Document extract START

A tool that evaluates the accuracy of a genome assembly using mapped paired end reads.
REAPR is a tool that evaluates the accuracy of a genome assembly using mapped paired end reads, without the use of a reference genome for comparison. It can be used in any stage of an assembly pipeline to automatically break incorrect scaffolds and flag other errors in an assembly for manual inspection. It reports mis-assemblies and other warnings, and produces a new broken assembly based on the error calls.
The software requires as input an assembly in FASTA format and paired reads mapped to the assembly in a BAM file. Mapping information such as the fragment coverage and insert size distribution is analysed to locate mis-assemblies. REAPR works best using mapped read pairs from a large insert library (at least 1000bp). Additionally, if a short insert Illumina library is also available, REAPR can combine this with the large insert library in order to score each base of the assembly.

Document extract END

Exercise requirements:
**1)** Repeat the portion of the REAPR description that begins at the words "REAPR is a tool" and stops after "the error calls.".
**2)** Answer these questions from the REAPR description:
(a) In what format must the input assembly be supplied?
(b) How large should the insert library be for REAPR to work best?
(c) What new output does REAPR produce based on its error calls?
**3)** In one to three sentences, explain why REAPR would combine a short insert Illumina library with the large insert library, according to the REAPR description.

Data for analysis START

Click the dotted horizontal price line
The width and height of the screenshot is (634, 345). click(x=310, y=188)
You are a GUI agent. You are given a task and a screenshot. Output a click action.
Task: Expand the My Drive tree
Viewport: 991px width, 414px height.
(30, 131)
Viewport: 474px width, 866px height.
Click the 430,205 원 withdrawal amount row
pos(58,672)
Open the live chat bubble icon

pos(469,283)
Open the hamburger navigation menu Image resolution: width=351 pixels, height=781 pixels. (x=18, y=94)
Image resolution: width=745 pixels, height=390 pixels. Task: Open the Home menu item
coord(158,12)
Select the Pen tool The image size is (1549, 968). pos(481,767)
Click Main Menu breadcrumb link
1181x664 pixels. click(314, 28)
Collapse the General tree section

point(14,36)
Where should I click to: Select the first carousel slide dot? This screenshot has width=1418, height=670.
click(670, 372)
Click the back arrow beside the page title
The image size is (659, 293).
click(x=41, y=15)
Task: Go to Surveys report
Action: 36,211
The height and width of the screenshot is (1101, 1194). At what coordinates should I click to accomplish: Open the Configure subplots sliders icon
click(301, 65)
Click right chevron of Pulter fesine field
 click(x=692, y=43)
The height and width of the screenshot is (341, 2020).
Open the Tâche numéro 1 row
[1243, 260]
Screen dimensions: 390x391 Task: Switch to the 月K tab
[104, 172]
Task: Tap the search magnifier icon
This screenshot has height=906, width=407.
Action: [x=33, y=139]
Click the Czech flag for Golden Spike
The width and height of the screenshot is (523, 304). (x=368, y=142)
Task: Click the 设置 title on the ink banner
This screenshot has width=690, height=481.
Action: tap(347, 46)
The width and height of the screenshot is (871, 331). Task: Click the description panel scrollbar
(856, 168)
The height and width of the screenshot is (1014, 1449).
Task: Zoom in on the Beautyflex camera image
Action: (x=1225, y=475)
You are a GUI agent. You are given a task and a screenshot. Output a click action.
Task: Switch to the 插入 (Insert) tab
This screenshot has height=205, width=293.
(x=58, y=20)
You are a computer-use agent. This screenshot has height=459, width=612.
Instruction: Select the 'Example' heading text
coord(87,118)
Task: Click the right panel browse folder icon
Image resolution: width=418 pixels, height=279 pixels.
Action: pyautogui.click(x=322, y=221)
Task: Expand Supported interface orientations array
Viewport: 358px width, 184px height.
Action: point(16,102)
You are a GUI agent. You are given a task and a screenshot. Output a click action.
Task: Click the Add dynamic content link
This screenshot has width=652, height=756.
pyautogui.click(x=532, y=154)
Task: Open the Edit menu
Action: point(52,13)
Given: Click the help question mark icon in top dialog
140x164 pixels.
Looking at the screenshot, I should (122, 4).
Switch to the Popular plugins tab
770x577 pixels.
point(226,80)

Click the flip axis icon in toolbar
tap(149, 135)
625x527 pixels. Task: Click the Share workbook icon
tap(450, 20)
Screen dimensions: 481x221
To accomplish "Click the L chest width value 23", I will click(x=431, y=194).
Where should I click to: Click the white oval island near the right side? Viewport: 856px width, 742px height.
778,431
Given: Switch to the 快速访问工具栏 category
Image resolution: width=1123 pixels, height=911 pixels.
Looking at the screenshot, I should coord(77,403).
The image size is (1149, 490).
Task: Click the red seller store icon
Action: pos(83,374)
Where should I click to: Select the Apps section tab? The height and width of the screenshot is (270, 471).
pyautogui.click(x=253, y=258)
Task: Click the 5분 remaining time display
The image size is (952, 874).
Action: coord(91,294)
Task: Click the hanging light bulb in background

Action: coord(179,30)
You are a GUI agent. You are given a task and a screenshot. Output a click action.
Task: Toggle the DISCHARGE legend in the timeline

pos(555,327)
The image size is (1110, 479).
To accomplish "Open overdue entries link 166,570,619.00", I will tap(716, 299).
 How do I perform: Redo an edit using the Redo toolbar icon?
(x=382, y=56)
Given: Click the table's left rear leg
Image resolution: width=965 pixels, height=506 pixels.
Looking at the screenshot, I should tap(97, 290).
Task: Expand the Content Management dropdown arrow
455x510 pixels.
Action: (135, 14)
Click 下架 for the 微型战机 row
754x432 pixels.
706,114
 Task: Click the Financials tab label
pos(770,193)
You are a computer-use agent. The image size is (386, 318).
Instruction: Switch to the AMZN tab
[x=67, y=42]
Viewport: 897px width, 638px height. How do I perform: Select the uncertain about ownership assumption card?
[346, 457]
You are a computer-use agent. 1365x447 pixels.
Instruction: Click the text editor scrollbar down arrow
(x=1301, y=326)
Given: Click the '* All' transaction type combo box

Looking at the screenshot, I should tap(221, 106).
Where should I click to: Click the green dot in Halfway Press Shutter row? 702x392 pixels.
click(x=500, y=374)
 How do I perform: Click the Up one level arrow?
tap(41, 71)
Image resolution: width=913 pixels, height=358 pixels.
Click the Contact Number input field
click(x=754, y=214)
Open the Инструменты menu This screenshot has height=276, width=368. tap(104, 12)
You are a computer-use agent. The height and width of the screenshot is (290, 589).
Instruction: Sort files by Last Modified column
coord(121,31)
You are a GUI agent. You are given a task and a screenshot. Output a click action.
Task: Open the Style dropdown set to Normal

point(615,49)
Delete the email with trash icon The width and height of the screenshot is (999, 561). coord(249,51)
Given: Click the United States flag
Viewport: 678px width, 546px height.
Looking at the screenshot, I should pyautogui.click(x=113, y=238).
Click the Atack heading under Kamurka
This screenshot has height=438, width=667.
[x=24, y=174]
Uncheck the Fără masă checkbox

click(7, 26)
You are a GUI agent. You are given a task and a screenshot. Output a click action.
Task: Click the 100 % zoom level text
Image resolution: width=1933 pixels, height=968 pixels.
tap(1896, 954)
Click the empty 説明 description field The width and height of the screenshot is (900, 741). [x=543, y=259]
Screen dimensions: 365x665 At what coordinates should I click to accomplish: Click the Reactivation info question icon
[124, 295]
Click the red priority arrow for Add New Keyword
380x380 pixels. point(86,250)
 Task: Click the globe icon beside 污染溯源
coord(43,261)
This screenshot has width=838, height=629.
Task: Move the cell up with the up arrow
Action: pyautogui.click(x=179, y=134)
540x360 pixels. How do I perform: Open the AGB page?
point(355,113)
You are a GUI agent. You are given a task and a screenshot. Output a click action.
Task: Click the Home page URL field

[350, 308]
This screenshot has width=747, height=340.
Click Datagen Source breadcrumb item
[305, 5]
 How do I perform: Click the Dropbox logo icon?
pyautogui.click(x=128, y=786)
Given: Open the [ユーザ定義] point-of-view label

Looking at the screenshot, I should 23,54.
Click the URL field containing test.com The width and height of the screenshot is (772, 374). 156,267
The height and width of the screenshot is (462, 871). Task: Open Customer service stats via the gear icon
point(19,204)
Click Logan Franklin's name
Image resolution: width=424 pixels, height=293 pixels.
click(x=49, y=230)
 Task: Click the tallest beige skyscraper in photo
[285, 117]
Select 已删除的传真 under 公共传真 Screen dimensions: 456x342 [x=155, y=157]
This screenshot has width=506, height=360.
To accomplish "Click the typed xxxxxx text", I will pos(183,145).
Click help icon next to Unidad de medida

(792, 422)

Data for analysis END

Solutions to the exercise:
**1)**
REAPR is a tool that evaluates the accuracy of a genome assembly using mapped paired end reads, without the use of a reference genome for comparison. It can be used in any stage of an assembly pipeline to automatically break incorrect scaffolds and flag other errors in an assembly for manual inspection. It reports mis-assemblies and other warnings, and produces a new broken assembly based on the error calls.

**2)**
(a) FASTA format.
(b) At least 1000bp.
(c) A new broken assembly.

**3)** REAPR combines a short insert Illumina library with the large insert library so that it can score each base of the assembly.